• Exercise aim: The records need to be set down again exactly as they appear.

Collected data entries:
[Start of Attachment]

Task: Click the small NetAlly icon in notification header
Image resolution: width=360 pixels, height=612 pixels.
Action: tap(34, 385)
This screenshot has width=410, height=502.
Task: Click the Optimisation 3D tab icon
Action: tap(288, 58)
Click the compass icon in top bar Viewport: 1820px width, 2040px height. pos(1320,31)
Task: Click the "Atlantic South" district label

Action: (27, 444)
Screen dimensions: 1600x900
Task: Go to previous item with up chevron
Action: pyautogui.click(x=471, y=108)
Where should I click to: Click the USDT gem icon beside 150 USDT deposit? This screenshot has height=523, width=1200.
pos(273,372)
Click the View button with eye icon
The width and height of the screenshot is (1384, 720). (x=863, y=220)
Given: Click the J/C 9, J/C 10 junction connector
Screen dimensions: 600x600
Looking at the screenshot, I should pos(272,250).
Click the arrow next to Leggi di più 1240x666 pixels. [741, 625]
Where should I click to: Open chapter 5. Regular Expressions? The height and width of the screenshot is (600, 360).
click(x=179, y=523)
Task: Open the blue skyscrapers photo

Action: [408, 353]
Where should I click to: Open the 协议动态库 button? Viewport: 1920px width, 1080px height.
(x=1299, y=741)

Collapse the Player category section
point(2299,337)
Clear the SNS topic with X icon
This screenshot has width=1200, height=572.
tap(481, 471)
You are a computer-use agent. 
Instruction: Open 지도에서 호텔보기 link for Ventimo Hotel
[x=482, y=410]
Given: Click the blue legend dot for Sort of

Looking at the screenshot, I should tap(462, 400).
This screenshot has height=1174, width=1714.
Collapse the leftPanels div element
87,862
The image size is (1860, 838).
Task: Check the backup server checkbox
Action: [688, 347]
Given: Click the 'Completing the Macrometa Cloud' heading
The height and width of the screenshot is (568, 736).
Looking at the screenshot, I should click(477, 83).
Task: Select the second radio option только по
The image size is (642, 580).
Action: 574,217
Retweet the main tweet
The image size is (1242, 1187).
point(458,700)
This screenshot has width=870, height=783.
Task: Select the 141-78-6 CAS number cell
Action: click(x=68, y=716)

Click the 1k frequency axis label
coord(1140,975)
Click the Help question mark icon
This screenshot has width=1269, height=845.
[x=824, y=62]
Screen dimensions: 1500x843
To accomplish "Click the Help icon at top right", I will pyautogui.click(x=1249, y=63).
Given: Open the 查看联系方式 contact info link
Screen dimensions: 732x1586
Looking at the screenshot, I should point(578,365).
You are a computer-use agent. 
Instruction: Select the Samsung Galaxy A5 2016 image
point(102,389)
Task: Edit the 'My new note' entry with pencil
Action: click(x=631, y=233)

[End of Attachment]

• Answer for this exercise:
Task: Click the small NetAlly icon in notification header
Image resolution: width=360 pixels, height=612 pixels.
Action: tap(34, 385)
This screenshot has width=410, height=502.
Task: Click the Optimisation 3D tab icon
Action: tap(288, 58)
Click the compass icon in top bar Viewport: 1820px width, 2040px height. pos(1320,31)
Task: Click the "Atlantic South" district label

Action: (27, 444)
Screen dimensions: 1600x900
Task: Go to previous item with up chevron
Action: pyautogui.click(x=471, y=108)
Where should I click to: Click the USDT gem icon beside 150 USDT deposit? This screenshot has height=523, width=1200.
pos(273,372)
Click the View button with eye icon
The width and height of the screenshot is (1384, 720). (x=863, y=220)
Given: Click the J/C 9, J/C 10 junction connector
Screen dimensions: 600x600
Looking at the screenshot, I should pos(272,250).
Click the arrow next to Leggi di più 1240x666 pixels. [741, 625]
Where should I click to: Open chapter 5. Regular Expressions? The height and width of the screenshot is (600, 360).
click(x=179, y=523)
Task: Open the blue skyscrapers photo

Action: [408, 353]
Where should I click to: Open the 协议动态库 button? Viewport: 1920px width, 1080px height.
(x=1299, y=741)

Collapse the Player category section
point(2299,337)
Clear the SNS topic with X icon
This screenshot has width=1200, height=572.
tap(481, 471)
You are a computer-use agent. 
Instruction: Open 지도에서 호텔보기 link for Ventimo Hotel
[x=482, y=410]
Given: Click the blue legend dot for Sort of

Looking at the screenshot, I should tap(462, 400).
This screenshot has height=1174, width=1714.
Collapse the leftPanels div element
87,862
The image size is (1860, 838).
Task: Check the backup server checkbox
Action: [688, 347]
Given: Click the 'Completing the Macrometa Cloud' heading
The height and width of the screenshot is (568, 736).
Looking at the screenshot, I should click(477, 83).
Task: Select the second radio option только по
The image size is (642, 580).
Action: 574,217
Retweet the main tweet
The image size is (1242, 1187).
point(458,700)
This screenshot has width=870, height=783.
Task: Select the 141-78-6 CAS number cell
Action: click(x=68, y=716)

Click the 1k frequency axis label
coord(1140,975)
Click the Help question mark icon
This screenshot has width=1269, height=845.
[x=824, y=62]
Screen dimensions: 1500x843
To accomplish "Click the Help icon at top right", I will pyautogui.click(x=1249, y=63).
Given: Open the 查看联系方式 contact info link
Screen dimensions: 732x1586
Looking at the screenshot, I should point(578,365).
You are a computer-use agent. 
Instruction: Select the Samsung Galaxy A5 2016 image
point(102,389)
Task: Edit the 'My new note' entry with pencil
Action: click(x=631, y=233)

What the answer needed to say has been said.